**Trecho fornecido:**
»»
Por conta disso, cada detector do LHC conta com uma rede responsável por selecionar os eventos mais interessantes, composta por diferentes processadores chamados “triggers”. A rede analisa as informações recebidas e decide quais eventos merecem atenção. Ao final do processamento apenas 1 a cada 40 mil eventos é salvo. E esse número ainda vai aumentar. Estima-se que, com a atualização do LHC, a quantidade de partículas colidindo em cada evento suba de 20 para 200, elevando as chances de novas descobertas. Luigi Calligaris, que também é pesquisador do NCC-Unesp, comenta que, para lidar com o aumento de colisões, foi necessário projetar uma modificação do trigger de primeiro nível, que é o estágio inicial, aquele que “faz uma seleção grossa” dos eventos, para aumentar sua sensibilidade. “Os processos raros que produzem partículas de alta energia são geralmente fáceis de identificar, mas os processos raros que produzem partículas de média energia podem ser frequentemente confundidos com os processos triviais, de pouco interesse”, explica o pesquisador.
««
**Lista de tarefas:**
1/ No trecho sobre os triggers do LHC, que fração dos eventos é salva ao final do processamento?
2/ Enumere todos os tipos de processos citados no trecho sobre os triggers do LHC.
3/ Prossiga com o texto sobre os triggers do LHC a partir do ponto em que ele termina.
O material apresentado adiante não é usado nesta atividade.

**Informações exibidas:**
»»
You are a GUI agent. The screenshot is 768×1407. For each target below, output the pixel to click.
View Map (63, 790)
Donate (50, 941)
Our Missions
««
**Respostas esperadas:**
1/ Apenas 1 a cada 40 mil eventos.

2/
- Processos raros que produzem partículas de alta energia
- Processos raros que produzem partículas de média energia
- Processos triviais, de pouco interesse

3/
Assim, apesar de o aumento de colisões elevar as chances de produção de eventos interessantes, há o risco de que estes fiquem “diluídos” e desapercebidos em meio a grande quantidade de processos pouco interessantes, que também serão produzidos. A atualização do trigger inicial, portanto, visa evitar que partículas de média energia passem despercebidas. “Para resolver isso, vamos adicionar a informação dos rastros dos processos raros ao algoritmo do trigger inicial, porque eles têm características geométricas diferentes dos processos triviais; isso permitirá distinguir com mais eficiência os eventos interessantes”, completa Calligaris.

Mas essa opção acarreta alguns problemas. Devido à necessidade de processar uma quantidade muito maior de informação no mesmo período de tempo, o algoritmo responsável pelo primeiro estágio do trigger não pode rodar em softwares, porque os programas não seriam capazes de alcançar a velocidade de processamento necessária. Para contornar essa situação, o algoritmo irá rodar diretamente em placas programáveis, chamadas de FPGA.

Ao contrário da maioria dos chips pré-programados que encontramos rotineiramente em televisões, celulares, rádios, etc., as placas FPGA são completamente programáveis. Isso permite que o usuário, por meio de diferentes combinações de circuitos e funções, defina qual será a funcionalidade da placa, permitindo que sejam feitas alterações ou até reformulações completas de suas funções. É possível pensar nas placas como um jogo de lego, no qual cada combinação de peças e cores permite um resultado diferente. “Essa flexibilidade das FPGAs tem muitas vantagens para a evolução do experimento, da testagem e do desenvolvimento dos algoritmos, porque nem todos os aspectos do detector estão completamente estabelecidos”, afirma Calligaris.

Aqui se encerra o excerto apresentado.